EXTRACT PROVIDED section start

Just got a new revolver. Report

454me

New member
I have been wanting a small gun that my wife could shoot and take with her when she goes on trips.

I bought a Ruger sp101.

On shooting my hand load 38 specials it shoots fine and she can handle it fine.

On shooting my hand loaded 357 mags, which are loaded 1/2 grain under max with 158 grain bullets the cases are stuck so tight you have to use a dowel to push them out. I tried these in a Taurus 357 and they stick there also. I then tried them in my Ruger blackhawk and no stuck cases. I have been loading this round for 30 years and never a problem with the last gun. I guess the cylinder is thick enough on the Blackhawk to take the pressure.

I next went and bought some Hornady 125 gr. XTP in 357's and they are tight but you can eject them.

Next I went and bought a box of American Eagle 158 gr 357,s And again they are stuck so tight you need a dowel to get them out.

My conclusion is that the 158 grain must create so much pressure that they stick where as the 125 grains move out of the barrel easier.

EXTRACT PROVIDED section end

• **WORK INSTRUCTION 1**
Answer from the revolver post:
(a) What model of revolver did the poster buy?
(b) For how many years has the poster been loading the 357 round?
(c) Which ammunition was tight but could still be ejected?
• **WORK INSTRUCTION 2**
Retype part of the revolver post, beginning at the words "I bought a Ruger" and stopping after "take the pressure.".
• **WORK INSTRUCTION 3**
Name every firearm that the revolver post mentions.
The material that comes next has no connection to the revolver post.

ENTRIES SHOWN section start

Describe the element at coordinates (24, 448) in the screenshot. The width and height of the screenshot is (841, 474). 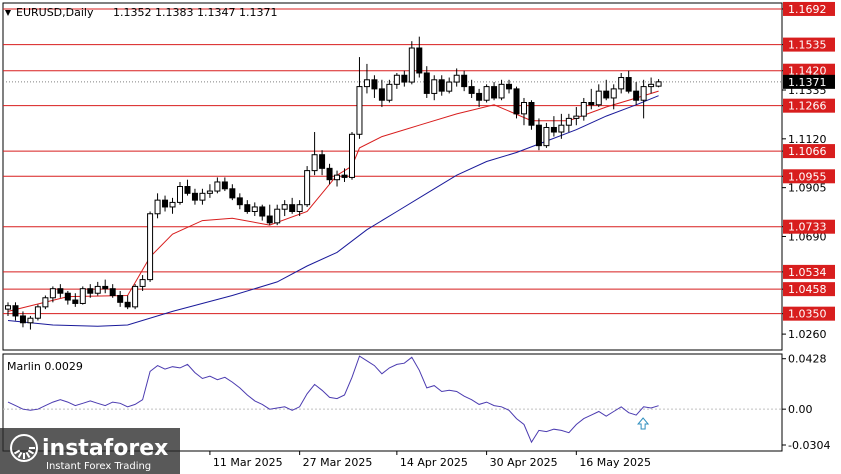
I see `logo-globe-icon` at that location.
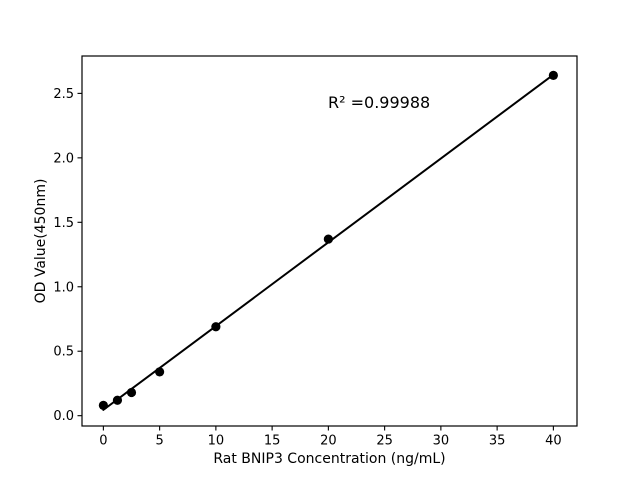 This screenshot has width=640, height=480. Describe the element at coordinates (64, 288) in the screenshot. I see `y-tick-label: 1.0` at that location.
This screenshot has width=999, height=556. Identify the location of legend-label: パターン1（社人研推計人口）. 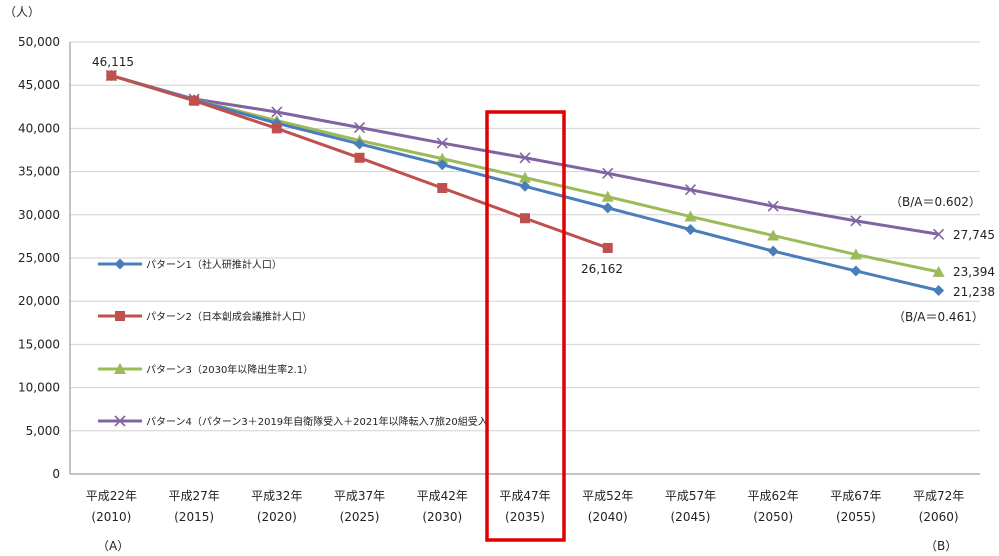
(214, 264).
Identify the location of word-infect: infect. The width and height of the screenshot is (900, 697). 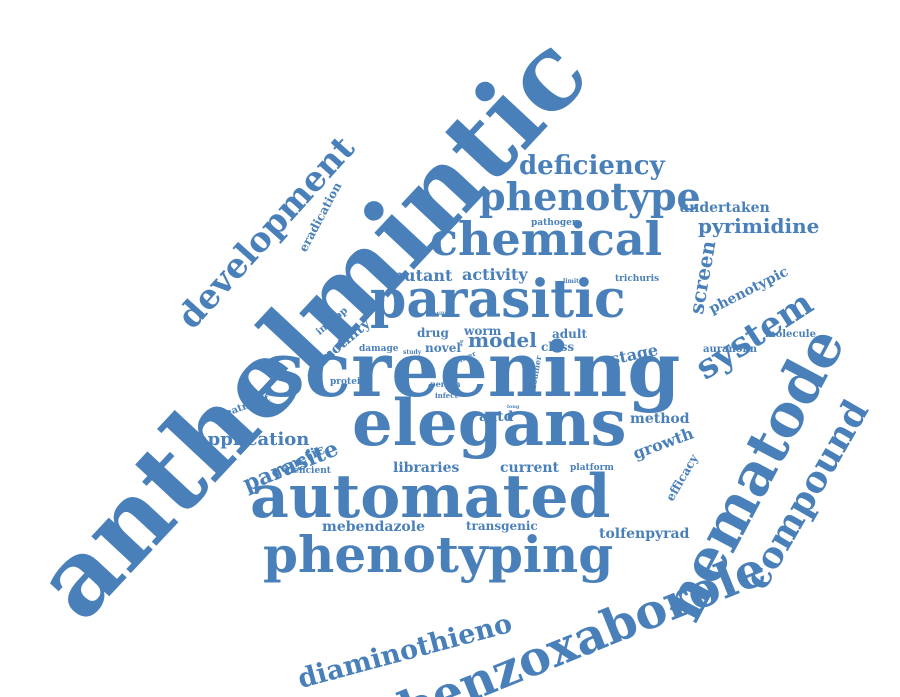
(446, 396).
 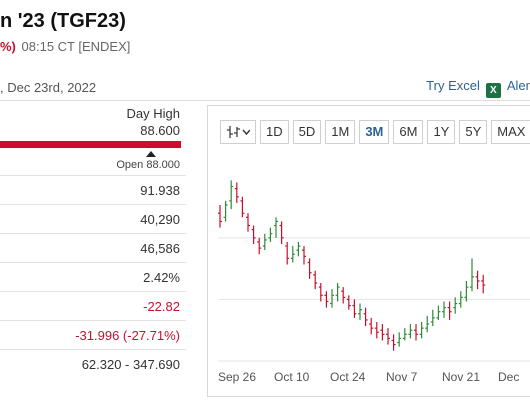 What do you see at coordinates (130, 364) in the screenshot?
I see `stat-value: 62.320 - 347.690` at bounding box center [130, 364].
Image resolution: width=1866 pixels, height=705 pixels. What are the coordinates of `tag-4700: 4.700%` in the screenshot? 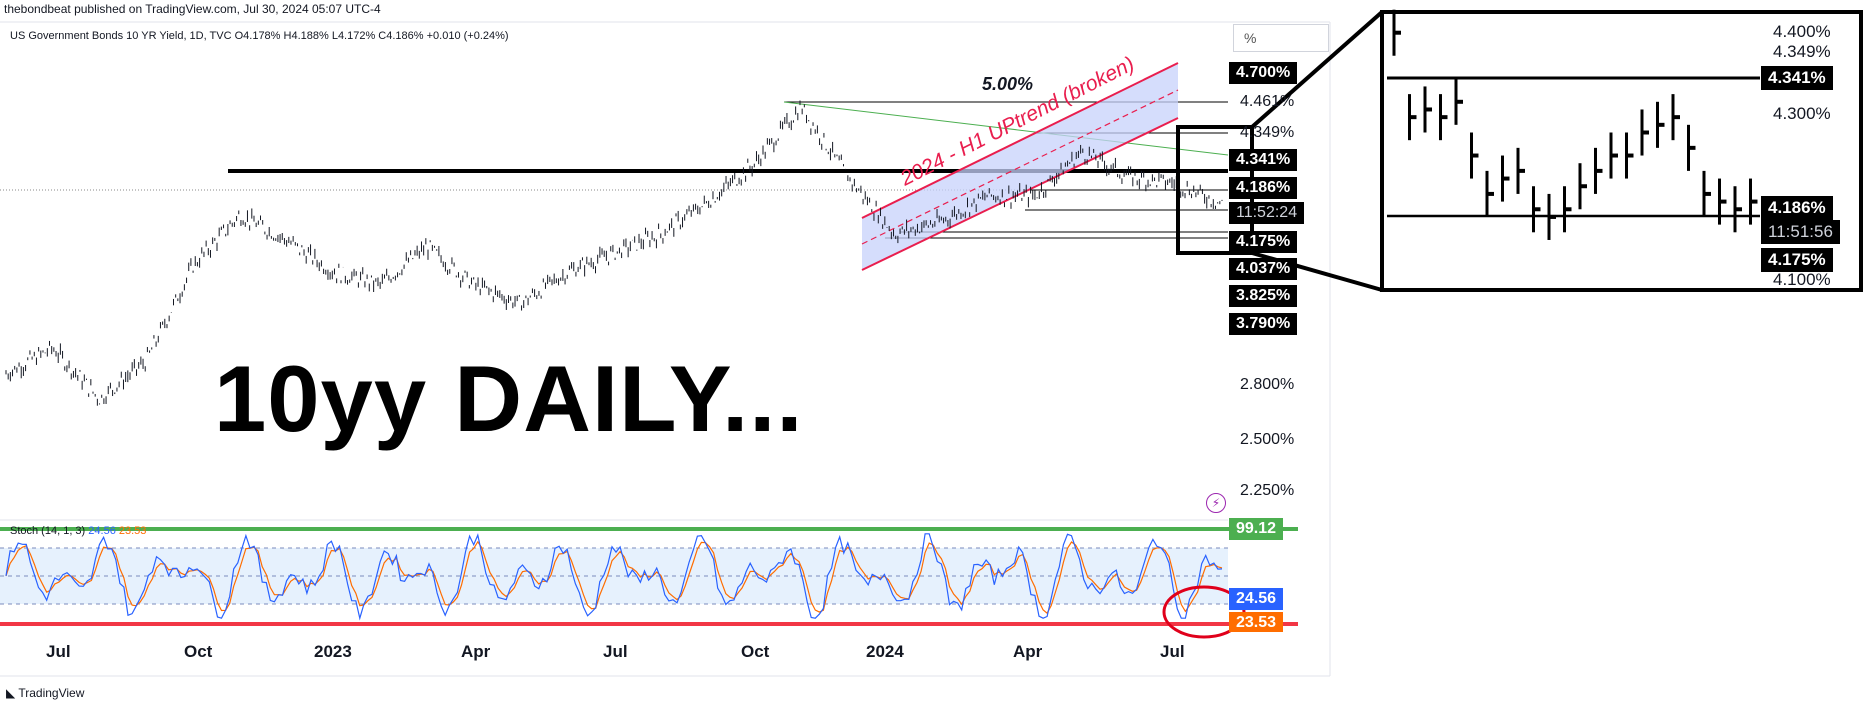 It's located at (1264, 73).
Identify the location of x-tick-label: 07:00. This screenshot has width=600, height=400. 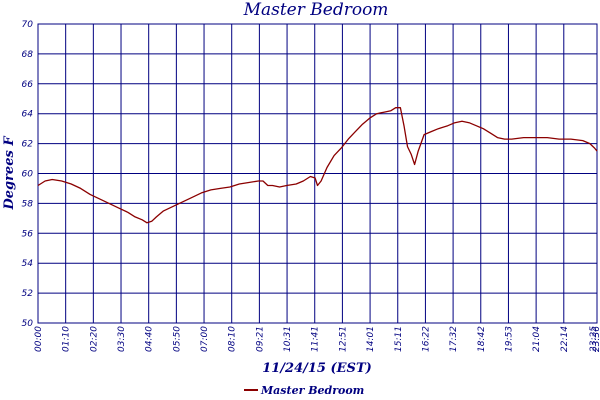
(205, 339).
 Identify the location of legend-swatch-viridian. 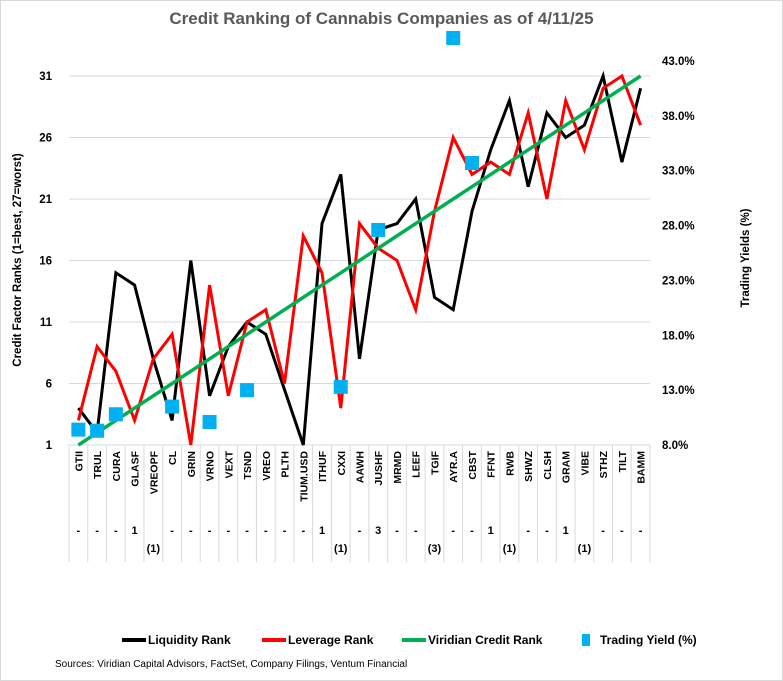
(414, 640).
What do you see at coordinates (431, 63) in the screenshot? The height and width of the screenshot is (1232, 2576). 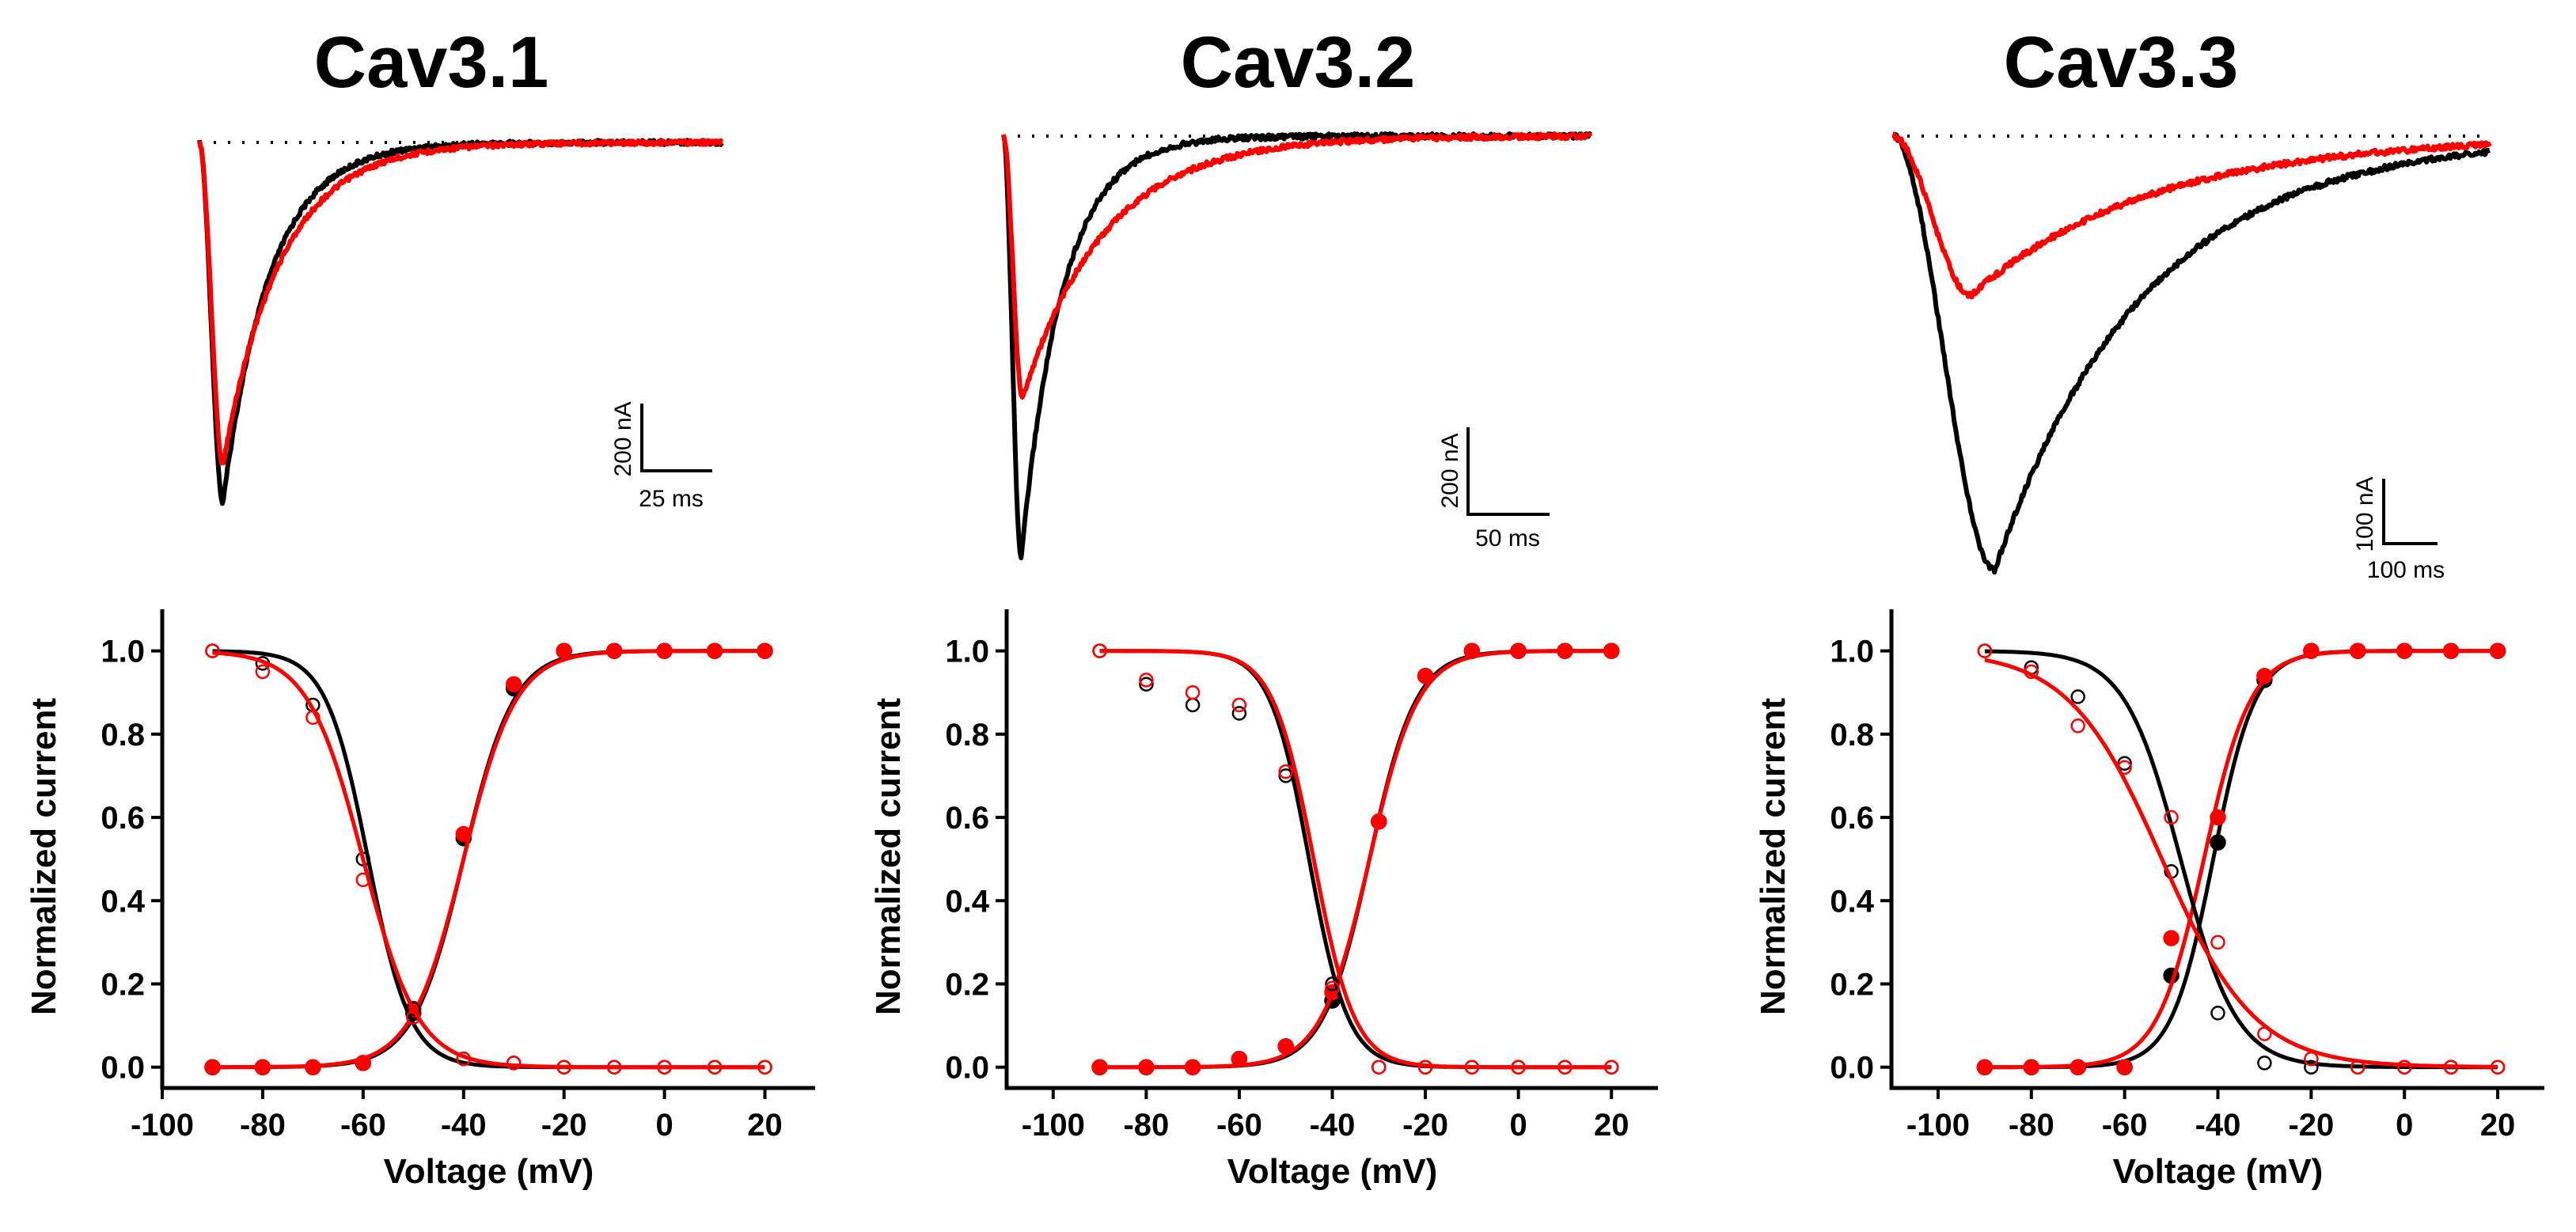 I see `panel-title-cav31: Cav3.1` at bounding box center [431, 63].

ENTRIES SHOWN section end

• **WRITTEN ANSWER 1**
(a) A Ruger sp101.
(b) 30 years.
(c) Hornady 125 gr. XTP in 357's.

• **WRITTEN ANSWER 2**
I bought a Ruger sp101.

On shooting my hand load 38 specials it shoots fine and she can handle it fine.

On shooting my hand loaded 357 mags, which are loaded 1/2 grain under max with 158 grain bullets the cases are stuck so tight you have to use a dowel to push them out. I tried these in a Taurus 357 and they stick there also. I then tried them in my Ruger blackhawk and no stuck cases. I have been loading this round for 30 years and never a problem with the last gun. I guess the cylinder is thick enough on the Blackhawk to take the pressure.

• **WRITTEN ANSWER 3**
Ruger sp101
Taurus 357
Ruger blackhawk